++++ Provided data ++++

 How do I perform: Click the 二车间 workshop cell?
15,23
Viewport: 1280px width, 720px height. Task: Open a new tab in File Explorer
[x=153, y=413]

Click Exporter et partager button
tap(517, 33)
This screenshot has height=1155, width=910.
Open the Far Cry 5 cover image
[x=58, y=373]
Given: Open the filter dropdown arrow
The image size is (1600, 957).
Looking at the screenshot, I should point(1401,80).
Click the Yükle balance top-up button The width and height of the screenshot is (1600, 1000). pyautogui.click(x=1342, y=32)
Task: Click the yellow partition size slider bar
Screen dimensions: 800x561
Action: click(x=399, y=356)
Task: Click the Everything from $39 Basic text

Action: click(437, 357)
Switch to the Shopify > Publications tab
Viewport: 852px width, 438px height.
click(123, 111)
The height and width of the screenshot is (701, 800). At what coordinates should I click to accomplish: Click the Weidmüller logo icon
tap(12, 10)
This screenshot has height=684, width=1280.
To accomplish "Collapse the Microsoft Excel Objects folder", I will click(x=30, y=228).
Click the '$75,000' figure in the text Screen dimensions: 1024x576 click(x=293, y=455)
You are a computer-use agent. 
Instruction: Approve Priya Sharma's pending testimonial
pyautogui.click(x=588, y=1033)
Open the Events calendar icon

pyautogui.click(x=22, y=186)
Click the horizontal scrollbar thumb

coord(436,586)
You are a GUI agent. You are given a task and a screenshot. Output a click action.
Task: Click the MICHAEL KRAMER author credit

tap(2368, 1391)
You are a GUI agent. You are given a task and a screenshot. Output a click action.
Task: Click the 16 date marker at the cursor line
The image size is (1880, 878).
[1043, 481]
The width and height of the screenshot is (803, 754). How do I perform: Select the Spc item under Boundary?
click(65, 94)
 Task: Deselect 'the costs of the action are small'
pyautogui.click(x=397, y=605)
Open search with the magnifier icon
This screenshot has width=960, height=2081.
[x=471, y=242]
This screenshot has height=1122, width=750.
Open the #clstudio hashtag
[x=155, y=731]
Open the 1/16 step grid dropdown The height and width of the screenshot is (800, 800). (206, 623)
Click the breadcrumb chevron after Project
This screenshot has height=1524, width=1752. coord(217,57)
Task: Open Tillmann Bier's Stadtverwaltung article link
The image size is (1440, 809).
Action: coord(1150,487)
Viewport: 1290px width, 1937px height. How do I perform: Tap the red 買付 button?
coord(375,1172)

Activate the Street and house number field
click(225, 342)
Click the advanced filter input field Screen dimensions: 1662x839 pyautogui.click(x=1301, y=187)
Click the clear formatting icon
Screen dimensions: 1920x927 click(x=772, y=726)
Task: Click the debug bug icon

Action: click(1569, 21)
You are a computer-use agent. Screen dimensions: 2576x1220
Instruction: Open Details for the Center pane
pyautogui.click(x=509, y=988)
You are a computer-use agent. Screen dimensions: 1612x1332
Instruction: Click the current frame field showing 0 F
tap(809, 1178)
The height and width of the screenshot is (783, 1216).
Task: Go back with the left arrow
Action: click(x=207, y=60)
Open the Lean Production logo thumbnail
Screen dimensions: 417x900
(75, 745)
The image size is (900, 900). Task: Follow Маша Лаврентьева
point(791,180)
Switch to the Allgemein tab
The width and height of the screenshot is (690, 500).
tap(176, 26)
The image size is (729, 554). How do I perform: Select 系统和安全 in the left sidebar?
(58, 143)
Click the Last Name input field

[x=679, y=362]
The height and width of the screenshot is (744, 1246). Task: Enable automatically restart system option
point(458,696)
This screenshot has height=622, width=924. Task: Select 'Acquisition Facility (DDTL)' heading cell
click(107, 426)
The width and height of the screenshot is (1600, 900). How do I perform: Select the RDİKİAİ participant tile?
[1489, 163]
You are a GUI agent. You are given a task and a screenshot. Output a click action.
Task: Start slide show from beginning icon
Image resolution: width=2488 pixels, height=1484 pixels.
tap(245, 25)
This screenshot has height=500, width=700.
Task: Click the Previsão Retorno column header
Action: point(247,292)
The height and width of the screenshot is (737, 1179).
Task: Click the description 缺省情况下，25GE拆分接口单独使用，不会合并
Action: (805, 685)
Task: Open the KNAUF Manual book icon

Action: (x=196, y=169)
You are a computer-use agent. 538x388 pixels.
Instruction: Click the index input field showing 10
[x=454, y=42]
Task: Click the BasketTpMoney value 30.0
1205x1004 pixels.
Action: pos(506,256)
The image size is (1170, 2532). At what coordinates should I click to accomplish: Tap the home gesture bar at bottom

++++

◆ What needs to be done ◆
Using the exact wording, write out all of the records.

◆ Response ◆
 How do I perform: Click the 二车间 workshop cell?
15,23
Viewport: 1280px width, 720px height. Task: Open a new tab in File Explorer
[x=153, y=413]

Click Exporter et partager button
tap(517, 33)
This screenshot has height=1155, width=910.
Open the Far Cry 5 cover image
[x=58, y=373]
Given: Open the filter dropdown arrow
The image size is (1600, 957).
Looking at the screenshot, I should point(1401,80).
Click the Yükle balance top-up button The width and height of the screenshot is (1600, 1000). pyautogui.click(x=1342, y=32)
Task: Click the yellow partition size slider bar
Screen dimensions: 800x561
Action: click(x=399, y=356)
Task: Click the Everything from $39 Basic text

Action: click(437, 357)
Switch to the Shopify > Publications tab
Viewport: 852px width, 438px height.
click(123, 111)
The height and width of the screenshot is (701, 800). At what coordinates should I click to accomplish: Click the Weidmüller logo icon
tap(12, 10)
This screenshot has height=684, width=1280.
To accomplish "Collapse the Microsoft Excel Objects folder", I will click(x=30, y=228).
Click the '$75,000' figure in the text Screen dimensions: 1024x576 click(x=293, y=455)
You are a computer-use agent. 
Instruction: Approve Priya Sharma's pending testimonial
pyautogui.click(x=588, y=1033)
Open the Events calendar icon

pyautogui.click(x=22, y=186)
Click the horizontal scrollbar thumb

coord(436,586)
You are a GUI agent. You are given a task and a screenshot. Output a click action.
Task: Click the MICHAEL KRAMER author credit

tap(2368, 1391)
You are a GUI agent. You are given a task and a screenshot. Output a click action.
Task: Click the 16 date marker at the cursor line
The image size is (1880, 878).
[1043, 481]
The width and height of the screenshot is (803, 754). How do I perform: Select the Spc item under Boundary?
click(65, 94)
 Task: Deselect 'the costs of the action are small'
pyautogui.click(x=397, y=605)
Open search with the magnifier icon
This screenshot has width=960, height=2081.
[x=471, y=242]
This screenshot has height=1122, width=750.
Open the #clstudio hashtag
[x=155, y=731]
Open the 1/16 step grid dropdown The height and width of the screenshot is (800, 800). (206, 623)
Click the breadcrumb chevron after Project
This screenshot has height=1524, width=1752. coord(217,57)
Task: Open Tillmann Bier's Stadtverwaltung article link
The image size is (1440, 809).
Action: coord(1150,487)
Viewport: 1290px width, 1937px height. How do I perform: Tap the red 買付 button?
coord(375,1172)

Activate the Street and house number field
click(225, 342)
Click the advanced filter input field Screen dimensions: 1662x839 pyautogui.click(x=1301, y=187)
Click the clear formatting icon
Screen dimensions: 1920x927 click(x=772, y=726)
Task: Click the debug bug icon

Action: click(1569, 21)
You are a computer-use agent. Screen dimensions: 2576x1220
Instruction: Open Details for the Center pane
pyautogui.click(x=509, y=988)
You are a computer-use agent. Screen dimensions: 1612x1332
Instruction: Click the current frame field showing 0 F
tap(809, 1178)
The height and width of the screenshot is (783, 1216).
Task: Go back with the left arrow
Action: click(x=207, y=60)
Open the Lean Production logo thumbnail
Screen dimensions: 417x900
(75, 745)
The image size is (900, 900). Task: Follow Маша Лаврентьева
point(791,180)
Switch to the Allgemein tab
The width and height of the screenshot is (690, 500).
tap(176, 26)
The image size is (729, 554). How do I perform: Select 系统和安全 in the left sidebar?
(58, 143)
Click the Last Name input field

[x=679, y=362]
The height and width of the screenshot is (744, 1246). Task: Enable automatically restart system option
point(458,696)
This screenshot has height=622, width=924. Task: Select 'Acquisition Facility (DDTL)' heading cell
click(107, 426)
The width and height of the screenshot is (1600, 900). How do I perform: Select the RDİKİAİ participant tile?
[1489, 163]
You are a GUI agent. You are given a task and a screenshot. Output a click action.
Task: Start slide show from beginning icon
Image resolution: width=2488 pixels, height=1484 pixels.
tap(245, 25)
This screenshot has height=500, width=700.
Task: Click the Previsão Retorno column header
Action: point(247,292)
The height and width of the screenshot is (737, 1179).
Task: Click the description 缺省情况下，25GE拆分接口单独使用，不会合并
Action: (805, 685)
Task: Open the KNAUF Manual book icon

Action: (x=196, y=169)
You are a computer-use agent. 538x388 pixels.
Instruction: Click the index input field showing 10
[x=454, y=42]
Task: Click the BasketTpMoney value 30.0
1205x1004 pixels.
Action: pos(506,256)
The image size is (1170, 2532). At what coordinates should I click to accomplish: Tap the home gesture bar at bottom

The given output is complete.